It’s your part of the cost of a claim reviewed by your insurance company. Very often when you file a claim, you pay a small part of the cost, and your insurance company pays the rest. The part you pay is called a coinsurance because you’re jointly paying for your health service with your insurance company.
Not all plans have copays to share in the cost of covered expenses. Some insurance plans may use both copays and a deductible/coinsurance, depending on the type of covered service.
A deductible is the amount you pay each year for eligible medical services or medications before your health plan begins to share in the cost of covered services. For example, if you have a $1,500 yearly deductible, you will need to pay the first $1,500 of your total eligible medical costs before your plan helps to pay.
Deductibles for family coverage and individual coverage are different. Even if your plan includes out-of-network benefits, your deductible amount will typically be much lower if you use in-network doctors and hospitals.
Depending on your insurance plan, you may have a deductible and copay. A deductible is the amount you pay for eligible medical services or medications before your health plan begins to share in the cost of covered services. If your plan includes copays, you pay the copay flat fee at the time of service (For example, at the doctor’s office). Depending on your plan, what you pay in copays may count toward meeting your deductible.
WHAT IS COINSURANCE?
Coinsurance is a portion of the medical cost you pay after your deductible has been met. Coinsurance is a way of saying that you and your insurance carrier each pay a share of eligible costs that add up to 100 percent.
For example, if your coinsurance is 20 percent, you pay 20 percent of the cost of your covered medical bills. Your health insurance plan will pay the other 80 percent. If you meet your annual deductible in June, and need an MRI in July, it is covered by coinsurance. If the covered charges for an MRI are $2,000 and your coinsurance is 20 percent, you need to pay $400 ($2,000 x 20%). Your insurance company or health plan pays the other $1,600. The higher your coinsurance percentage, the higher your share of the cost is. You are also responsible for any charges that are not covered by the health plan, such as charges that exceed the plan’s Maximum Reimbursable Charge.

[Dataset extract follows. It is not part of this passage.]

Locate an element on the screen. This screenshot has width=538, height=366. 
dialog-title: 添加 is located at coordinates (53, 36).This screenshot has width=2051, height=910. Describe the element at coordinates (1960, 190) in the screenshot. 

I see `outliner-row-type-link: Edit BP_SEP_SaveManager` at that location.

WHAT IS AN OUT-OF-POCKET MAXIMUM?
Out-of-pocket maximum is the most you could pay for covered medical expenses in a year. This amount includes money you spend on deductibles, copays, and coinsurance. Once you reach your annual out-of-pocket maximum, your health plan will pay your covered medical and prescription costs for the rest of the year.
Here is an example.
** You have a plan with a $3,000 annual deductible and 20% coinsurance with a $6,350 out-of-pocket maximum. You haven’t had any medical expenses all year, but then you need surgery and a few days in the hospital. That hospital bill might be $150,000.

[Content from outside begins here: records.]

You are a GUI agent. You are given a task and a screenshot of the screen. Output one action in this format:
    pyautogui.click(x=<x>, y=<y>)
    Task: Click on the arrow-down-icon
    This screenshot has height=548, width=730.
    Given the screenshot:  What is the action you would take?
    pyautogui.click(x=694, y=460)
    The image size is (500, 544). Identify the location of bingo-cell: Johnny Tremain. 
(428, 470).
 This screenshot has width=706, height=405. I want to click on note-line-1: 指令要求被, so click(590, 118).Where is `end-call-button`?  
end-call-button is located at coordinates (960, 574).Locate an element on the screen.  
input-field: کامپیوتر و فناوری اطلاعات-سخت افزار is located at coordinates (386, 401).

You will pay the first $3,000 of your hospital bill as your deductible. Then, your coinsurance kicks in. The health plan pays 80% of your covered medical expenses. You’ll be responsible for payment of 20% of those expenses until the remaining $3,350 of your annual $6,350 out-of-pocket maximum is met. Then, the plan covers 100% of your remaining eligible medical expenses for that calendar year.
Depending on your plan, the numbers will vary—but you get the idea. In this scenario, your $6,350 out-of-pocket maximum is much less than a $150,000 hospital bill!

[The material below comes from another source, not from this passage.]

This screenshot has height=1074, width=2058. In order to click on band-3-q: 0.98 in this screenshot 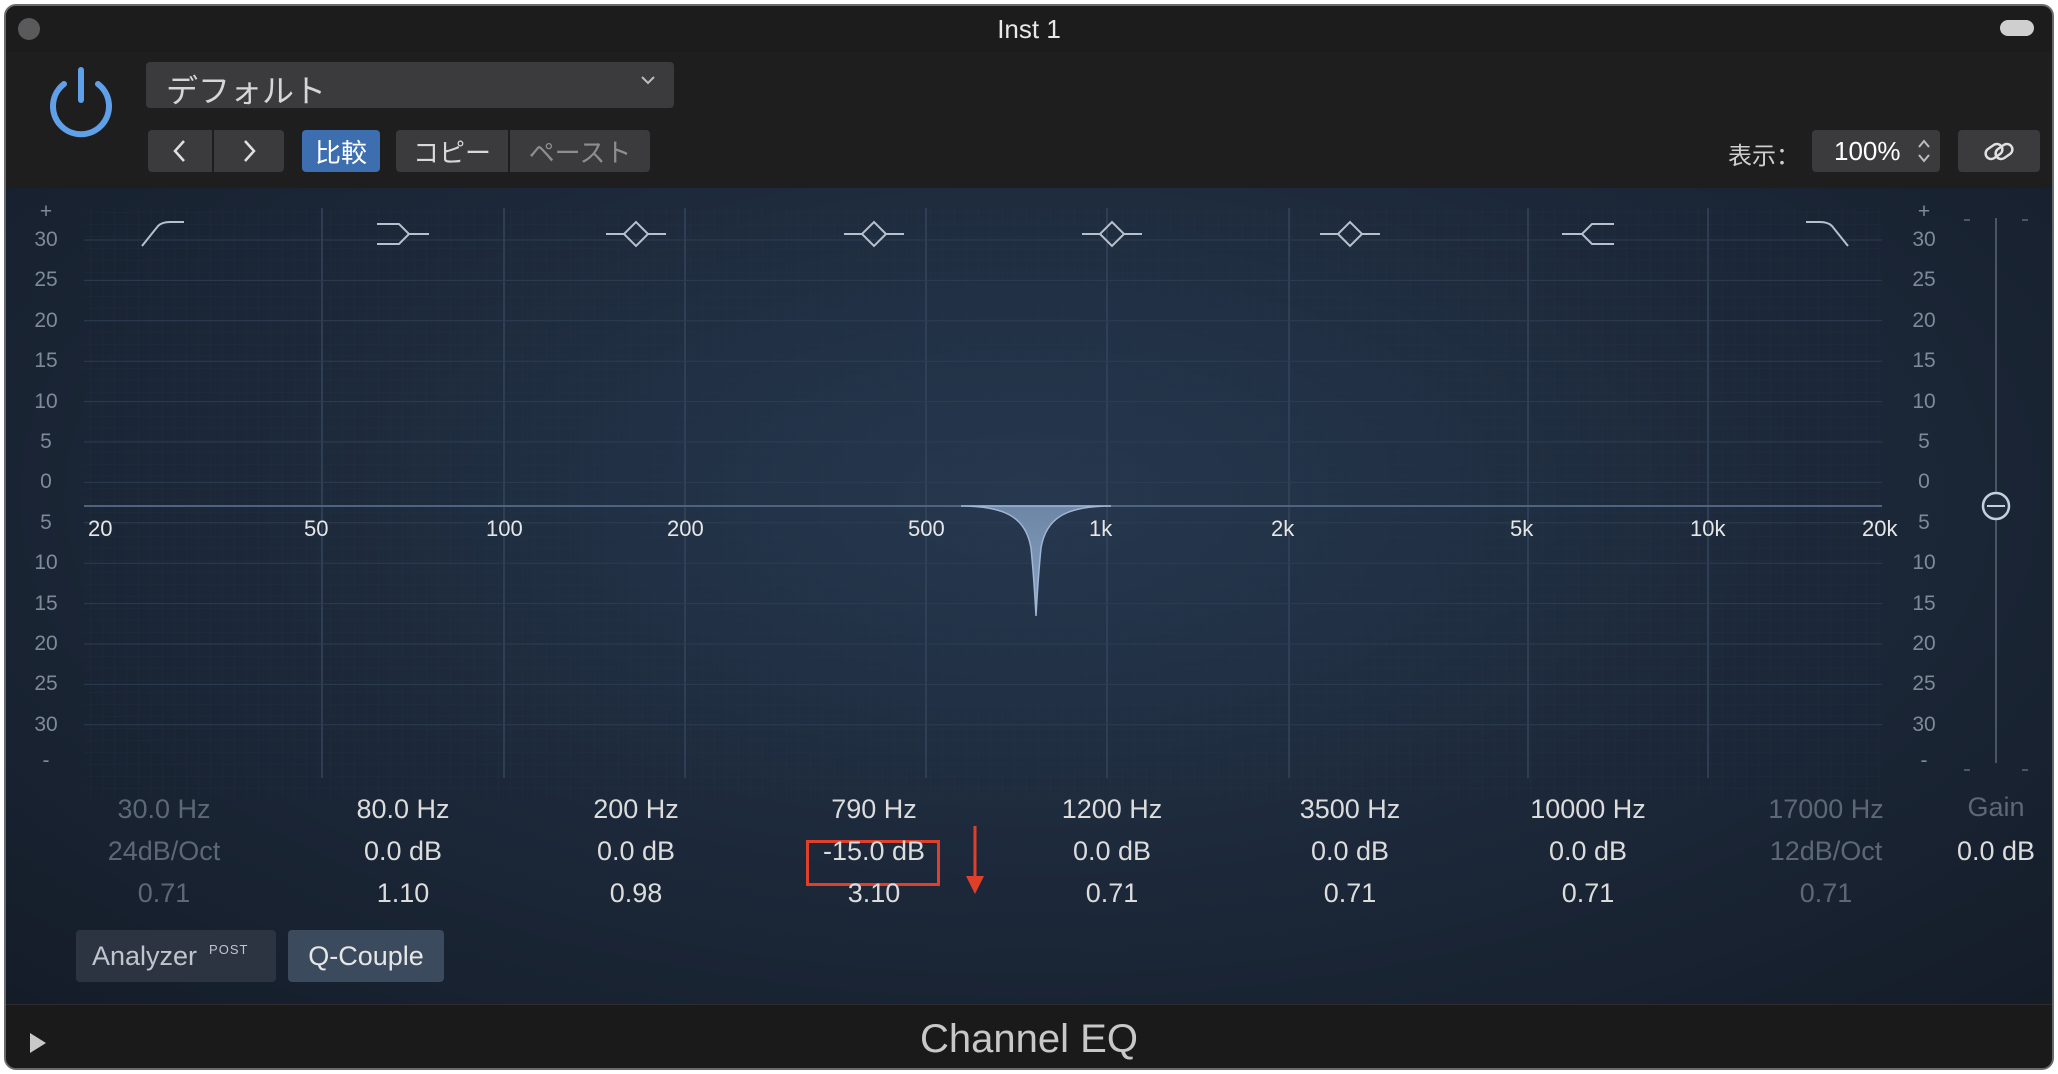, I will do `click(636, 894)`.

I HAVE A SECONDARY INSURANCE. HOW DOES IT WORK?
HOW COORDINATION OF BENEFITS WORKS
There is a way for you to get covered by two health insurance plans. It is called coordination of benefits (COB), which allows you to have multiple health plans.
Health insurance companies have COB policies that allow people to have multiple health plans, but it also makes sure insurance companies do not duplicate payments or reimburse for more than the healthcare services cost.
COB policies create a framework for the two insurance companies to work together to coordinate benefits, so they pay their fair share. COB decides which is the primary plan and which one is secondary. The primary plan pays its share of the costs first, and then the secondary insurer pays up to 100 percent of the total cost of care, as long as it is covered under the plans. The plans will not pay more than 100 percent of the treatment cost, so you are not going to get double the benefits if you have multiple health plans.
Here is an example of how COB works:
Let’s say you visit your doctor and the bill comes to $100. The primary plan picks up its coverage amount. Let’s say that is $50. Then, the secondary plan picks up its part of the cost up to 100% — as long as the services are covered by that insurer.
The secondary plan can pick up the tab for anything not covered, but most of the time it will not pay anything toward the primary plan’s deductible. If both plans have deductibles, you will have to pay both before coverage kicks in for each individual insurance. Meaning you will pay the deductible for the primary and then it will pay at its covered percentage. The balance will be forwarded to the secondary. You will have to meet the deductible for the secondary before their coverage kicks in.